Racing: O'Shea puts Murtagh's shadow behind him
Wednesday 27 September 2006
He is not the first Irishman to get on the boat in time of famine, but few of his compatriots would have left such a promising future behind them. Tadgh O'Shea was champion apprentice of Ireland not once, but twice, but then he lost his job to Johnny Murtagh - not once, but twice. Murtagh's return to Ireland cost O'Shea his place first with Mick Halford, and then with Ger Lyons, and by the time he resolved to try his luck here, early last month, few seemed to notice. "I'm having to start from scratch," he said here yesterday. "Nobody knows you, and you have to prove yourself all over again. It certainly makes you hungrier."

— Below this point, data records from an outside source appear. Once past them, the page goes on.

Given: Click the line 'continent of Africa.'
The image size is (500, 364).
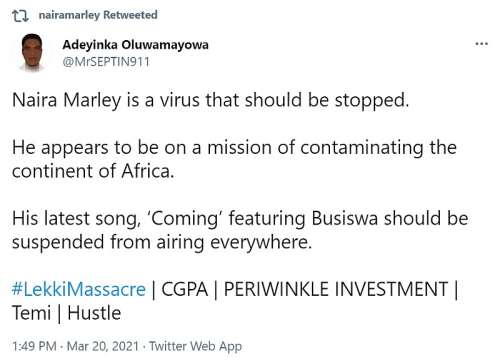Looking at the screenshot, I should pos(93,171).
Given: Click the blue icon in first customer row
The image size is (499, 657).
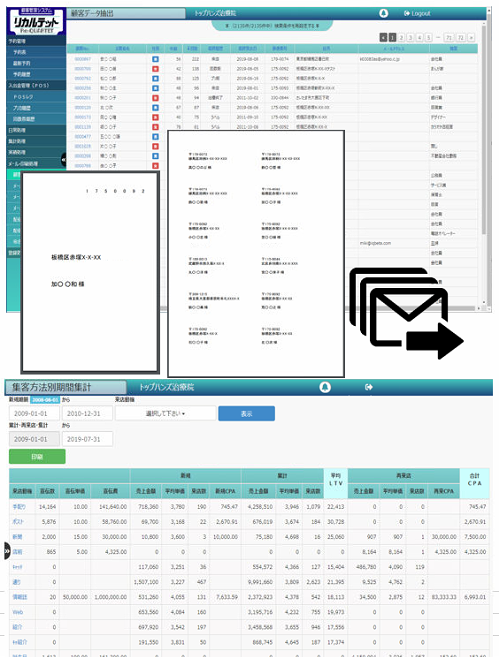Looking at the screenshot, I should click(x=155, y=59).
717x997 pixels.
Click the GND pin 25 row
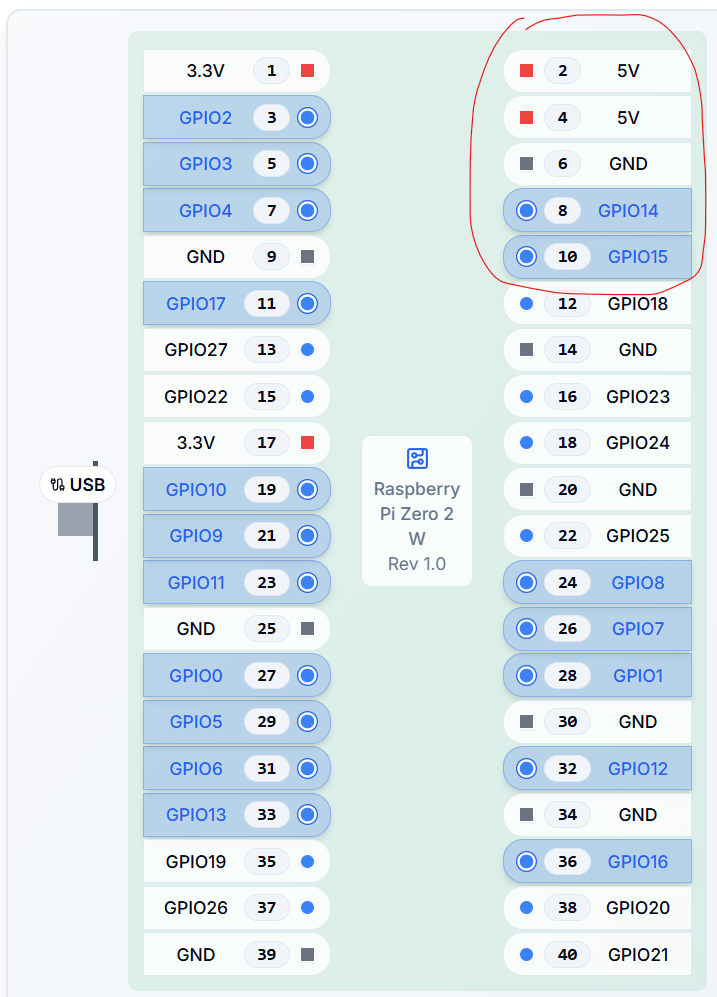(x=236, y=629)
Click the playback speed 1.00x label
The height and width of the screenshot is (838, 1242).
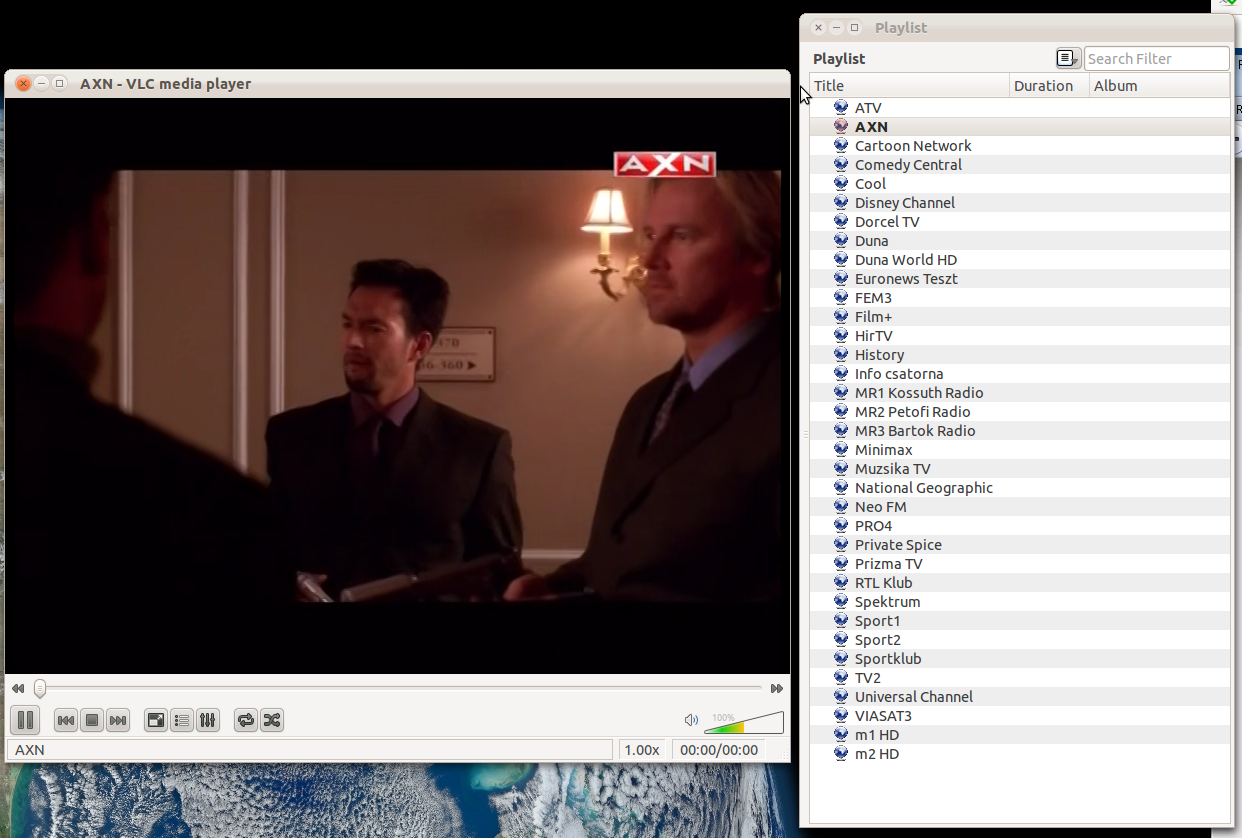tap(642, 750)
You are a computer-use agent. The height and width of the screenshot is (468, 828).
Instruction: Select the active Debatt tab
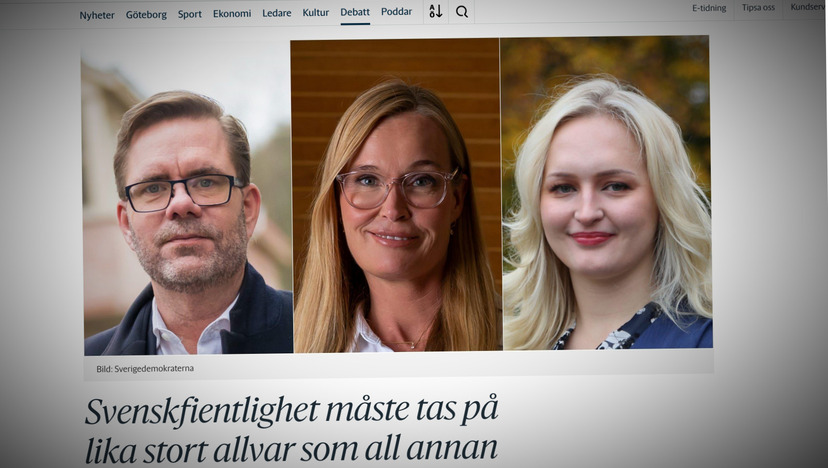(355, 12)
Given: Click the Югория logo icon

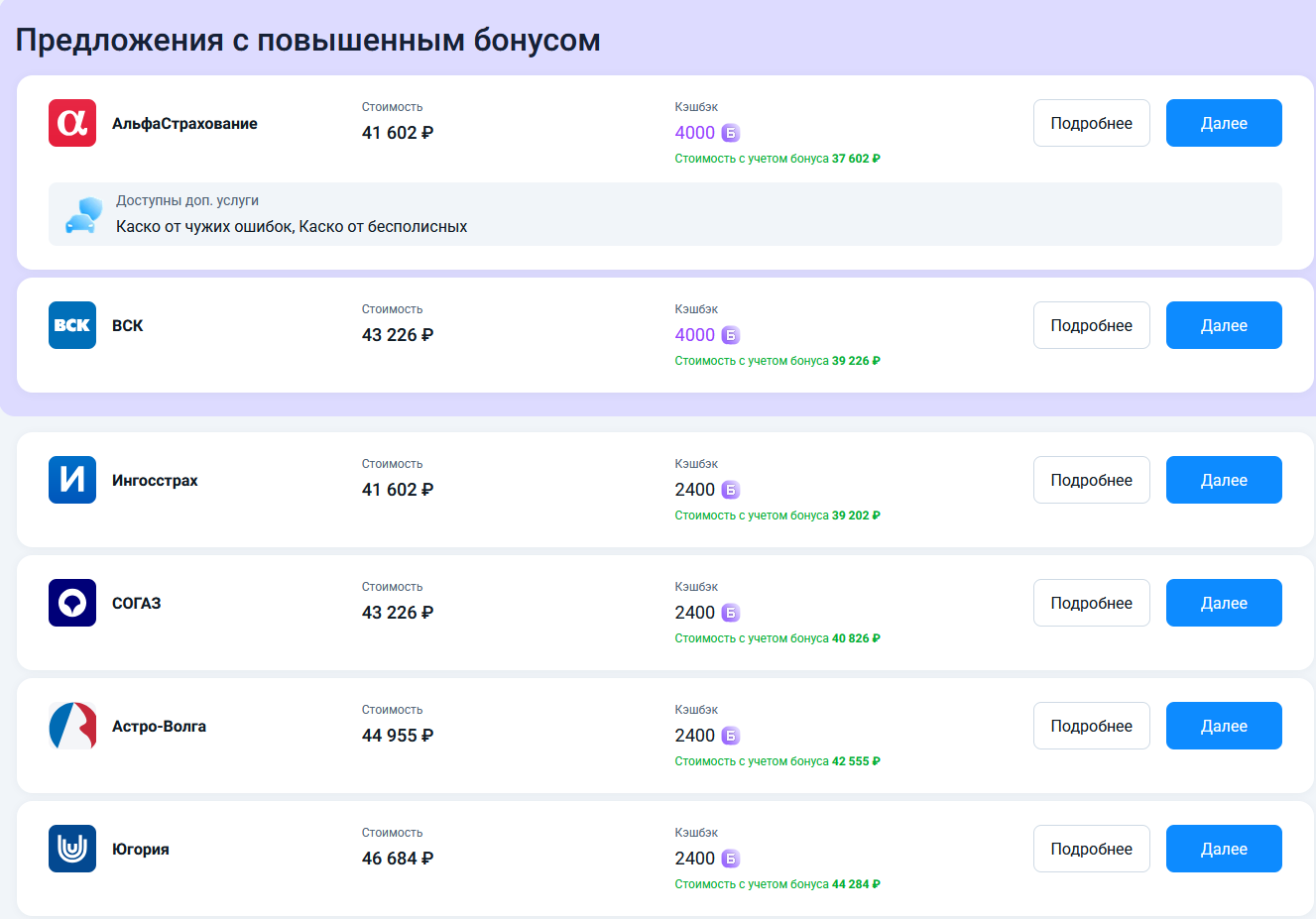Looking at the screenshot, I should point(72,849).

He will not starve, however, having found sanctuary with Ryan Moore while looking for a house in the Lambourn area. And he can doubtless take inspiration from his friend's own advance: Moore won the British apprentice title himself only in 2003 but now stands on the threshold of a first senior championship. Once the more parochial trainers identify him as one of those rare jockeys with strength and patience, O'Shea should soon discover this to be a land of opportunity.
"In Ireland there are three or four meetings a week," he said. "Here there are three or four a day. What it boils down to is that if you don't have a job with one of the four or five top yards in Ireland, you're plucking at straws. I served my time with Mick, but when Johnny came back, he had ridden big winners all round the world. Still it came as a bit of a shock, and I was in the gutterhole for a month or so. Maybe I'd rested on my laurels a bit. But it was great linking up with Ger, and we both had our best season last year."

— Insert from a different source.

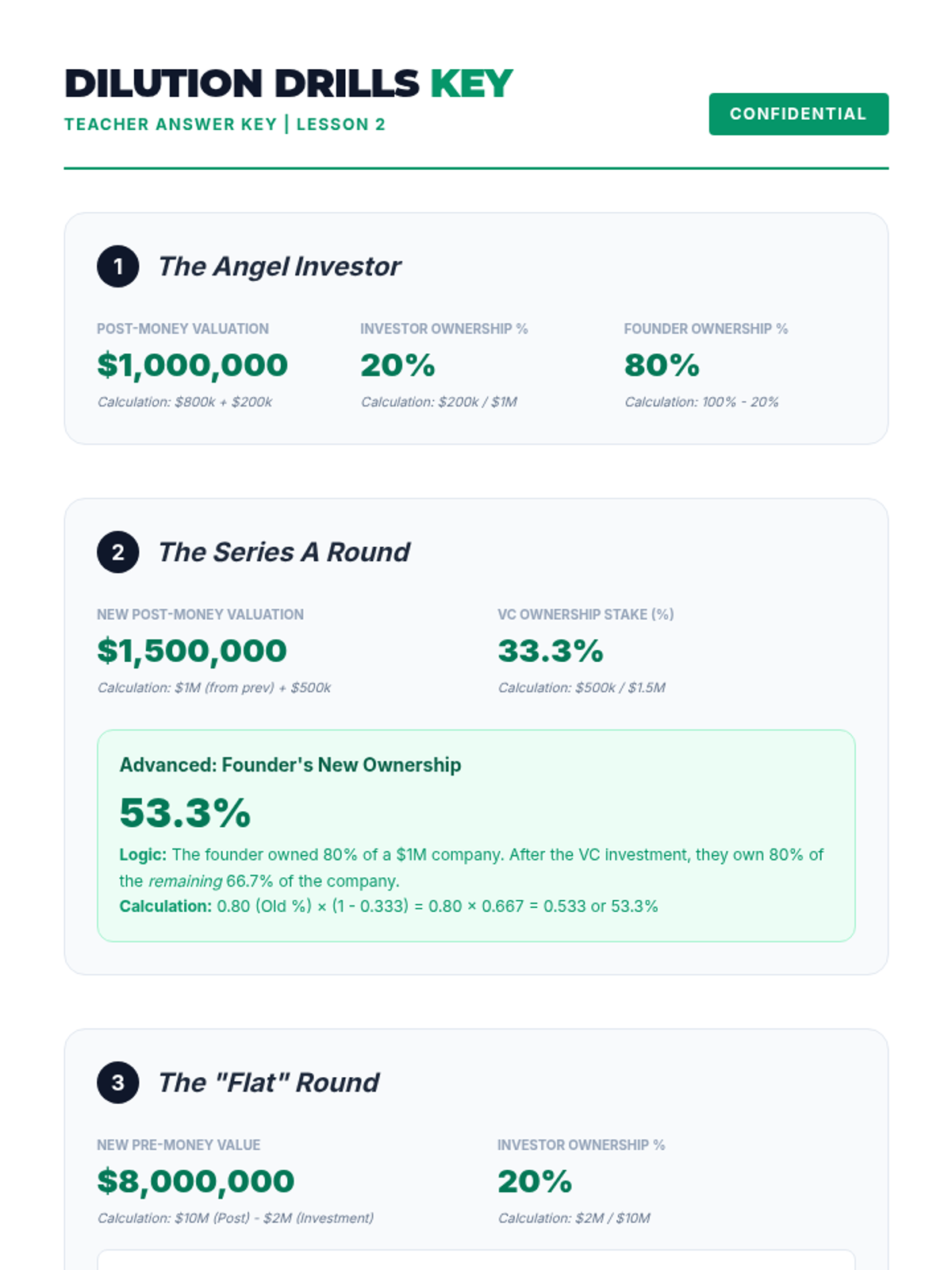Click the Calculation: $200k / $1M note
The height and width of the screenshot is (1270, 952).
coord(439,402)
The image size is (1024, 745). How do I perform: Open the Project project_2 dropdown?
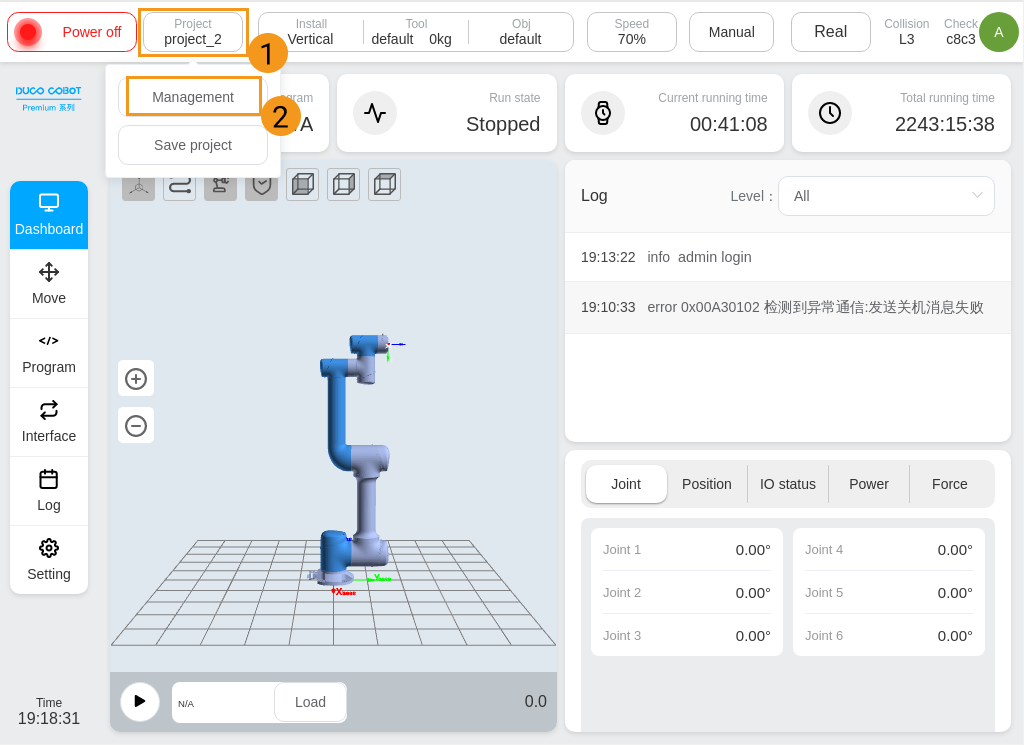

O'Shea rode 37 winners, but then his nemesis showed up at Lyons's door, too. "Johnny's killed the two birds with one stone," grinned O'Shea ruefully. He kept grafting, but by midsummer recognised his career imperceptibly sliding from a groove to a rut. The sense of liberation, once he made his decision, was so immediate that he promptly rode six winners during his last eight days in Ireland.

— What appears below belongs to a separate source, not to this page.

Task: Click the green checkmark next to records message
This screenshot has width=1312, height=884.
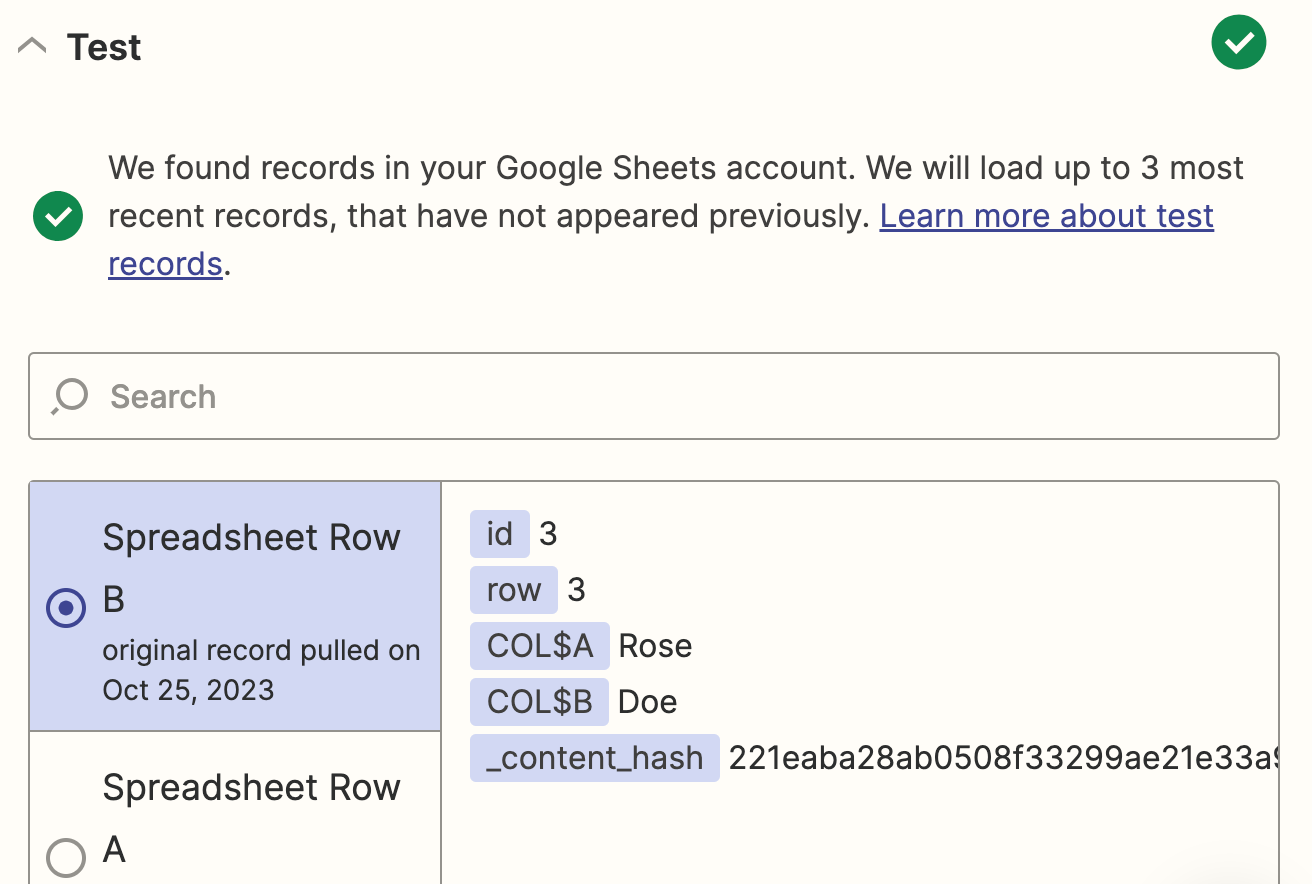Action: coord(58,216)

"People were saying: 'You're flying, you can't leave now!' But it's been a big circle, and by coming when I did, I hope I can make some contacts for next year," he said. "I suppose the thing to do would be to stay on for the all-weather, but I promised Erwan Charpy that I would go back to Dubai this winter and he has been very loyal to me there."
O'Shea has been riding out for Mick Channon, Brian Meehan and Paul Blockley, and the fact that he can ride at 8st 2lb will open other doors. Every day brings fresh stimulation, as he samples new courses all round the country. Watching him ride a winner around the tricky turns at Chester last month - one of 10 since his arrival - he looked like an old hand.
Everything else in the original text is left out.